Top of Passage for review

Imagine that as a teacher, you’re a tour guide. Your students are eager tourists (just like every day in class!) in your guided tour of the city and your goal is for them to be able to get around on their own after your tour. I moved to Seattle about 3 years ago and for the first year, I struggled to understand the landscape of the city. The roads are crazy and because of the hills, you have to think about directions in three dimensions, adding height to your understanding of maps. Does Mercer St. actually intersect Highway 99 like it looks on Google Maps? (No.) Can I exit from I-5 Northbound to get right to Safeco field? (Yes, but keep your eyes peeled because the exit isn't marked until you’re on it and if you miss it, you won't have another change to get on the west side of the highway for a while.) I could have used a good tour guide when I first moved here, but I eventually figured out how the neighborhoods and roads of the city piece together.

As teachers, we are the tour guides. We are given the task of coming up with a path to take our students on (our curriculum) that will give them the best overall perspective on their city of math concepts. We want them to be independent thinkers after they leave our tour and to be able to navigate around the city as well as they can. Anchor representations are like hills in Seattle that let you see how the neighborhoods and roads fit together. Anchor representations are learning destinations – common experience points – that classroom communities can use to relate and build on individual understanding. No matter where students go afterwards, they can still relate their understanding to these common experiences from anchor representations.

Guiding students to anchor representations can help them learn more from each other. When students have the common language, experience, and understanding of a particular concept by using an anchor representation, they are better positioned to communicate together about that concept. Also, if individual students contribute different representations, methods, examples, or explanations, the classroom community can tie these back together to the common understanding of the anchor representation. If anchor representations are strong enough, they provide a home base for conceptual and procedural growth for all students.

Bottom of Passage for review

How to complete this task | Condense the paragraph of the passage on anchor representations that begins "Guiding students to anchor representations" into a brief bulleted list that keeps its main facts. The listing is drawn from a separate, unrelated source.

Top of Provided material

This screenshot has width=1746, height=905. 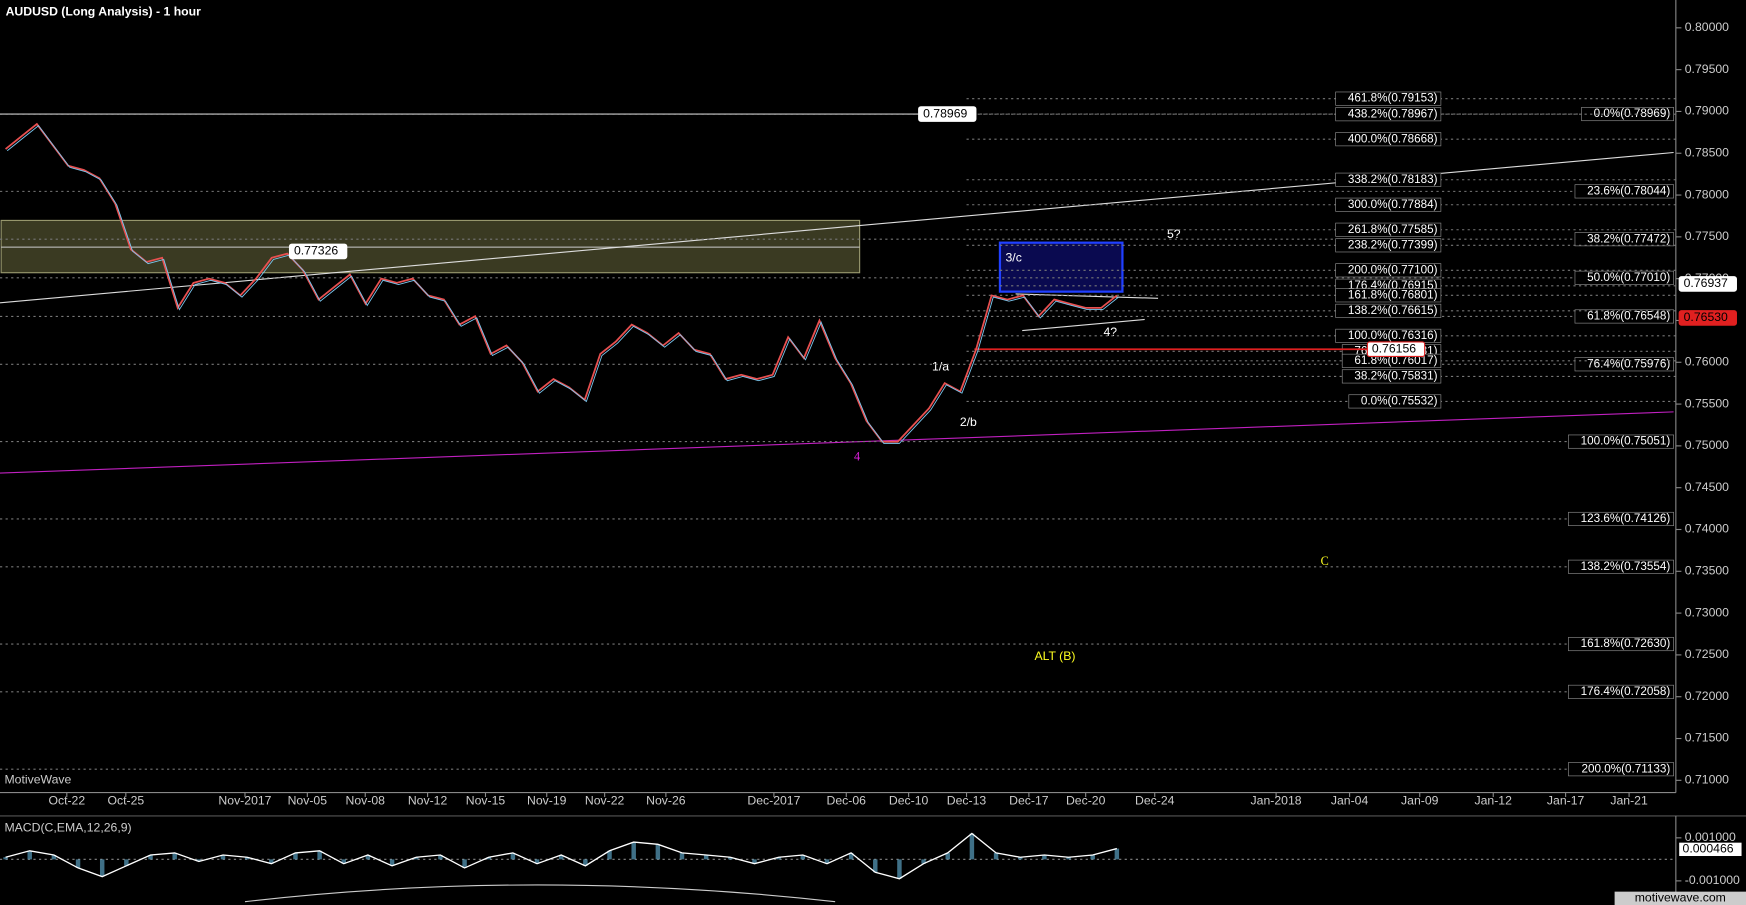 I want to click on price-badge-label: 0.77326, so click(x=316, y=251).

Bottom of Provided material

Your solution |
- Guiding students to anchor representations helps them learn more from each other.
- An anchor representation gives students a common language, experience, and understanding of a concept, so they can communicate about it together more effectively.
- When individual students contribute different representations, methods, examples, or explanations, the class can tie these back to the common understanding of the anchor representation.
- Strong anchor representations give all students a home base for conceptual and procedural growth.